# Maak de opdrachten
1: Noem alle maximale bouwhoogten die de tekst over het bestemmingsplan vermeldt.
2: Beantwoord met de tekst over het bestemmingsplan:
(a) Hoeveel woningen mag het complex ten hoogste bevatten?
(b) Via welke weg loopt de ontsluiting van het plangebied die de raad voor ogen heeft?
(c) Op welke afstand van het perceel van de appellant staat het plan een maximale bouwhoogte van 13 meter toe?
3: Citeer uit de tekst over het bestemmingsplan het deel dat begint bij "2.1.2. Ten aanzien" en eindigt bij "ordening. Het betoog faalt.".
··· Aangeleverde tekst
2.1.2. Ten aanzien van de gevolgen voor het verkeer overweegt de Afdeling dat de raad zich in redelijkheid op het standpunt heeft gesteld dat het complex geen ernstige toename van het verkeer tot gevolg zal hebben, nu gelet op artikel 3, lid 3.2, onder 3.2.1, aanhef en onder f, van de planregels, het aantal woningen niet meer mag bedragen dan 21. Voorts heeft [appellant] niet aannemelijk gemaakt dat de omliggende wegen een geringe toename van het verkeer niet kunnen verwerken. Voor zover [appellant] betoogt dat een ontsluiting van het plangebied via de Kanaalweg-West wenselijk is, geeft het aangevoerde geen reden voor het oordeel dat de raad zich niet in redelijkheid op het standpunt heeft kunnen stellen dat een ontsluiting via de Stationsweg ook strekt ten behoeve van een goede ruimtelijke ordening. Het betoog faalt.
2.1.3. Voor zover [appellant] betoogt dat in het vorige bestemmingsplan een lagere maximale bouwhoogte was toegestaan voor het plangebied overweegt de Afdeling dat in het algemeen aan een geldend bestemmingsplan geen blijvende rechten kunnen worden ontleend. De raad kan op grond van gewijzigde planologische inzichten en na afweging van alle betrokken belangen andere bestemmingen en voorschriften voor gronden vaststellen. De omstandigheid dat de raad de maximale bouwhoogten in het vorige bestemmingsplan destijds heeft verlaagd na inspraakreacties van omwonenden, maakt op zichzelf niet dat de raad in redelijkheid geen hogere maximale bouwhoogten heeft kunnen toestaan in het aan de orde zijnde plan. Verder heeft de raad zich in redelijkheid op het standpunt gesteld dat het plan niet zal leiden tot een ernstige aantasting van de leefomgeving van [appellant]. Daarbij neemt de Afdeling in aanmerking dat het deel van het voorziene complex met een maximale bouwhoogte van 14 meter een klein deel van het gebouw betreft en dat dit deel niet zodanig van omvang is dat dit tot een ernstige aantasting van de privacy van [appellant] zal leiden. Tevens is van belang dat het plan een maximale bouwhoogte van 13 meter toestaat op een afstand van ongeveer 20 meter van het perceel van [appellant] en een maximale bouwhoogte van 10 meter op een kortere afstand van ongeveer 10 meter van het perceel van [appellant], welke afstand in een dorpskern niet ongebruikelijk is. Het betoog faalt.
······
··· Aangeleverd materiaal
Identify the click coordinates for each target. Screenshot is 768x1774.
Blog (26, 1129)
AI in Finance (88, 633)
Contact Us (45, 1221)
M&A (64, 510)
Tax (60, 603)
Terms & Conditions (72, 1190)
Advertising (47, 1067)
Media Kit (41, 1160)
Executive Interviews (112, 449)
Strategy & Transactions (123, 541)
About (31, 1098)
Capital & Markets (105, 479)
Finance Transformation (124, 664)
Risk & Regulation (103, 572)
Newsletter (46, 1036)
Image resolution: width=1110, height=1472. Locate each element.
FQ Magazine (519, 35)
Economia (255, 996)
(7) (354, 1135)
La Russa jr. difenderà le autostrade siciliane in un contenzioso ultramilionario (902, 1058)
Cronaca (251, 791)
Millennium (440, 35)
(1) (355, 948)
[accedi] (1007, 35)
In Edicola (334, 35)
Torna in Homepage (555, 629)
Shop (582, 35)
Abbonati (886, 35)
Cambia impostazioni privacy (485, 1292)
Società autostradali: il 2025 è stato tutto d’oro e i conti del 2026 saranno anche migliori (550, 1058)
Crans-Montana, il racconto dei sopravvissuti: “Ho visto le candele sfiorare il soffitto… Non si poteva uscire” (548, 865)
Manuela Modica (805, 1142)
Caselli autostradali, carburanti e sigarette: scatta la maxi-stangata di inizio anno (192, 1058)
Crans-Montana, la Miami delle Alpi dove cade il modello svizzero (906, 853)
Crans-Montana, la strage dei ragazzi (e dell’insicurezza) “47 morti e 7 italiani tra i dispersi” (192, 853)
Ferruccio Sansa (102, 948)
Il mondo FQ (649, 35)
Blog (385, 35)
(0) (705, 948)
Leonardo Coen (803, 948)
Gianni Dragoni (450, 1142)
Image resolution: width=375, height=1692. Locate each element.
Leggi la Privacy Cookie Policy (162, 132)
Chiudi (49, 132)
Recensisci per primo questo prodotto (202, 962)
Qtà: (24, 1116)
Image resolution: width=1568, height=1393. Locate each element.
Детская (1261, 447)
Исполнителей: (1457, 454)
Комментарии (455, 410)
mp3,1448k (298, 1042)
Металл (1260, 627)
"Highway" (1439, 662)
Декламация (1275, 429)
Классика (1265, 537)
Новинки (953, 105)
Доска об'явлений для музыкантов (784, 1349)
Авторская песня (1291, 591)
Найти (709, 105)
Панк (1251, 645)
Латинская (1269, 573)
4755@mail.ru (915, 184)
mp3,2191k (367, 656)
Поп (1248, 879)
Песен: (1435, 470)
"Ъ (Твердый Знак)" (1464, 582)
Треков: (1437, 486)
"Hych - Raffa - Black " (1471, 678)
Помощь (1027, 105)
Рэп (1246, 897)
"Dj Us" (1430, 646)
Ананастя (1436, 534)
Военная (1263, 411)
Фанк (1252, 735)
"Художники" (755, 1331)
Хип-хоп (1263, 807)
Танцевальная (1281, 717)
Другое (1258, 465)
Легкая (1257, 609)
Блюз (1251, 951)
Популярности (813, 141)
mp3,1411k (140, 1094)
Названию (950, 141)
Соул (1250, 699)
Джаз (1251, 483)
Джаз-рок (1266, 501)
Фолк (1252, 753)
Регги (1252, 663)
······
# Antwoorden opdrachten
1: 14 meter, 13 meter, 10 meter

2:
(a) 21
(b) De Stationsweg
(c) Ongeveer 20 meter

3:
2.1.2. Ten aanzien van de gevolgen voor het verkeer overweegt de Afdeling dat de raad zich in redelijkheid op het standpunt heeft gesteld dat het complex geen ernstige toename van het verkeer tot gevolg zal hebben, nu gelet op artikel 3, lid 3.2, onder 3.2.1, aanhef en onder f, van de planregels, het aantal woningen niet meer mag bedragen dan 21. Voorts heeft [appellant] niet aannemelijk gemaakt dat de omliggende wegen een geringe toename van het verkeer niet kunnen verwerken. Voor zover [appellant] betoogt dat een ontsluiting van het plangebied via de Kanaalweg-West wenselijk is, geeft het aangevoerde geen reden voor het oordeel dat de raad zich niet in redelijkheid op het standpunt heeft kunnen stellen dat een ontsluiting via de Stationsweg ook strekt ten behoeve van een goede ruimtelijke ordening. Het betoog faalt.